Render as a JSON list of strings, one string per line, the part of the listing that begins with the line containing "Where should I click to: Select" and continues through the end of the listing, including both ends, omitting blank lines, and leaving out the pictures.

# Data in this exercise
----------

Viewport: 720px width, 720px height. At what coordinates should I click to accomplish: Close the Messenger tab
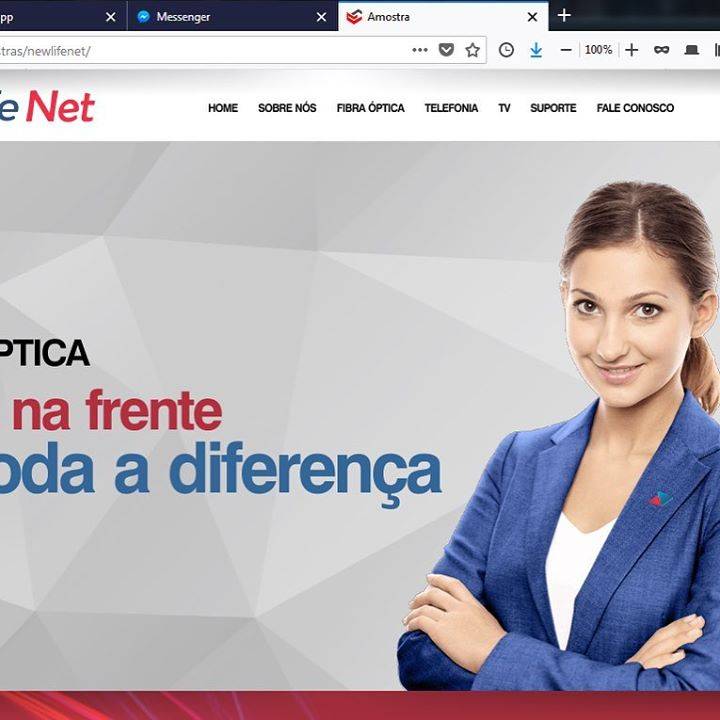click(321, 17)
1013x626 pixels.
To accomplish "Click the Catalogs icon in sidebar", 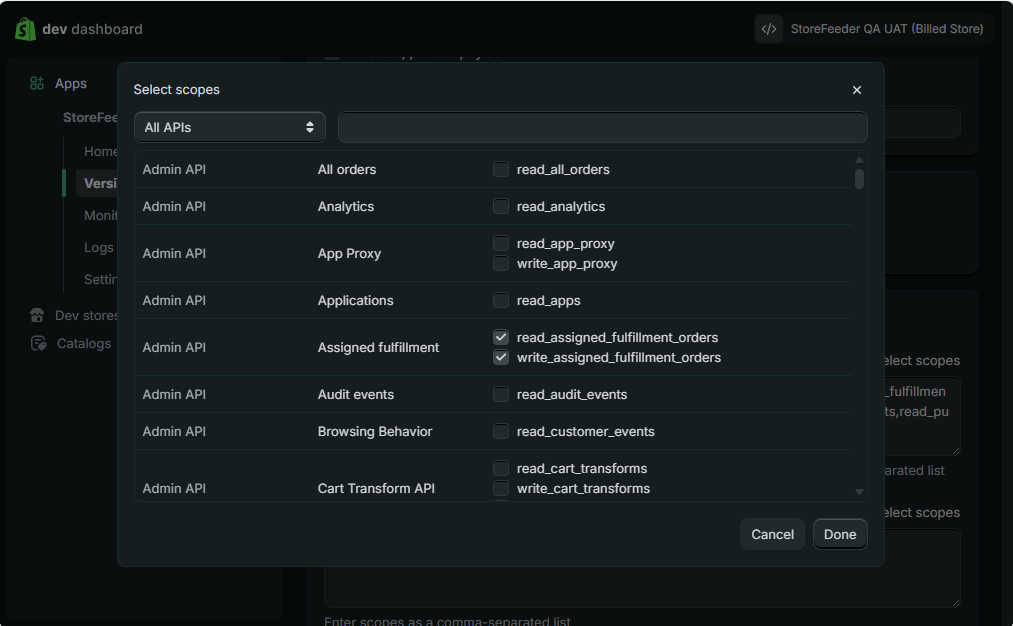I will point(38,343).
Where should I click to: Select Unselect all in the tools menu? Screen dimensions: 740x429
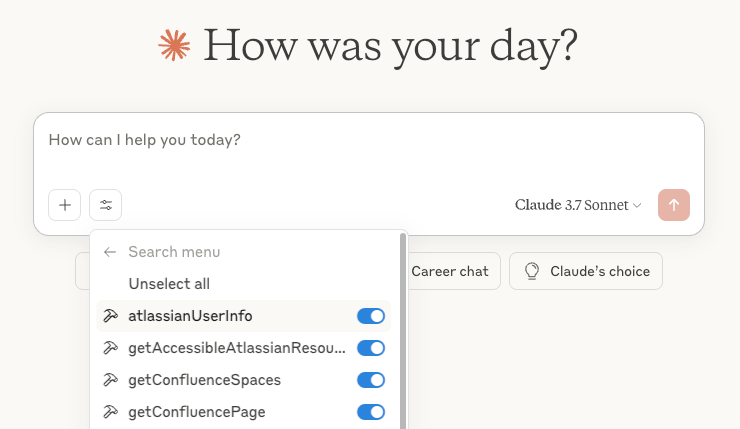(169, 284)
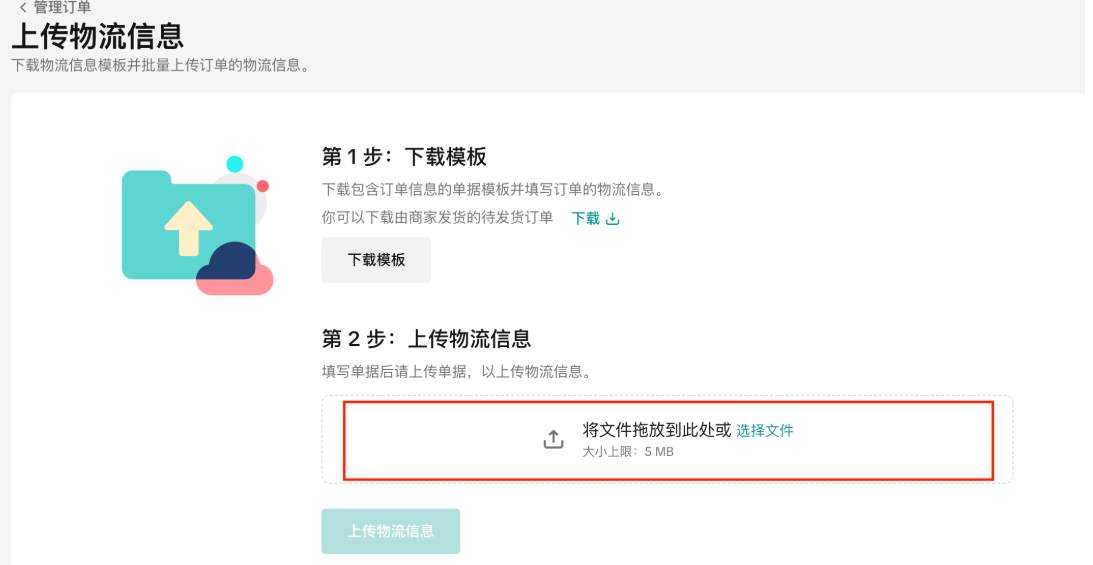Click the 下载模板 button
1093x565 pixels.
click(376, 260)
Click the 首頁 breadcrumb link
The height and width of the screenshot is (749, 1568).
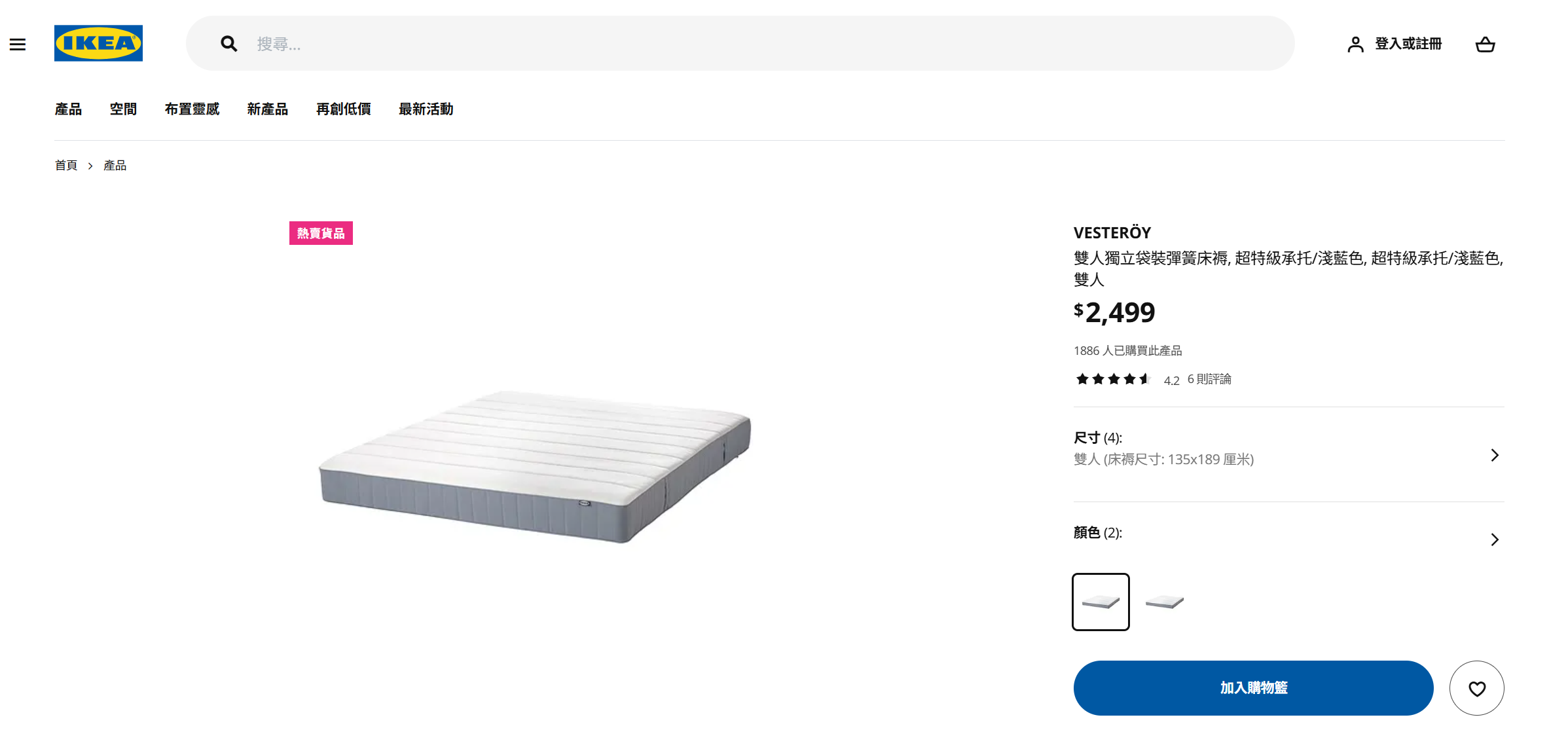(65, 166)
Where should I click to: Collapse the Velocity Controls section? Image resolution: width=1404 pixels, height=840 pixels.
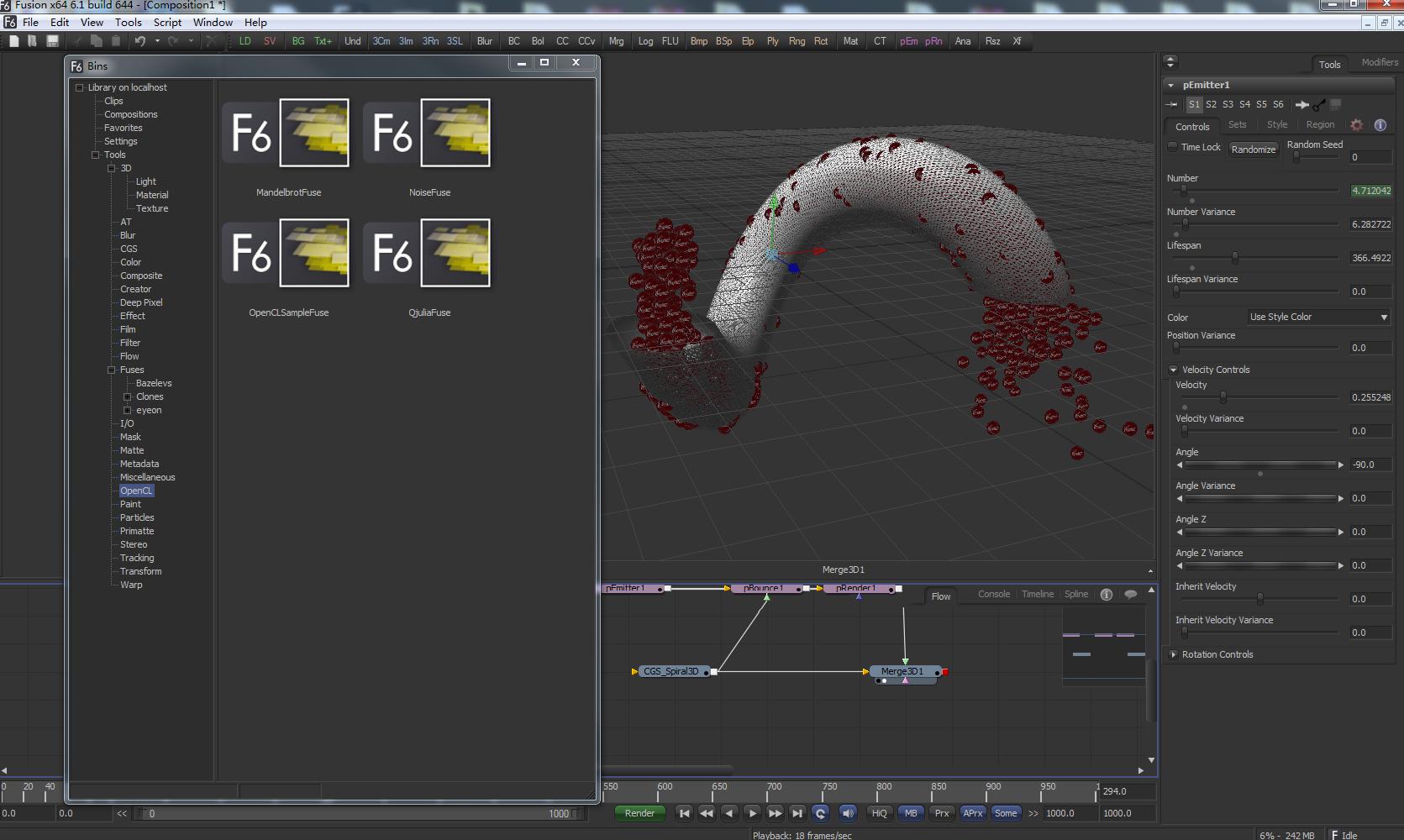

----------

# Written response
[
  "Where should I click to: Select Unselect all in the tools menu? Screen dimensions: 740x429",
  "(169, 284)",
  "Click the 下载模板 button",
  "1093x565 pixels.",
  "click(376, 260)",
  "Click the 首頁 breadcrumb link",
  "The height and width of the screenshot is (749, 1568).",
  "(65, 166)",
  "Where should I click to: Collapse the Velocity Controls section? Image resolution: width=1404 pixels, height=840 pixels."
]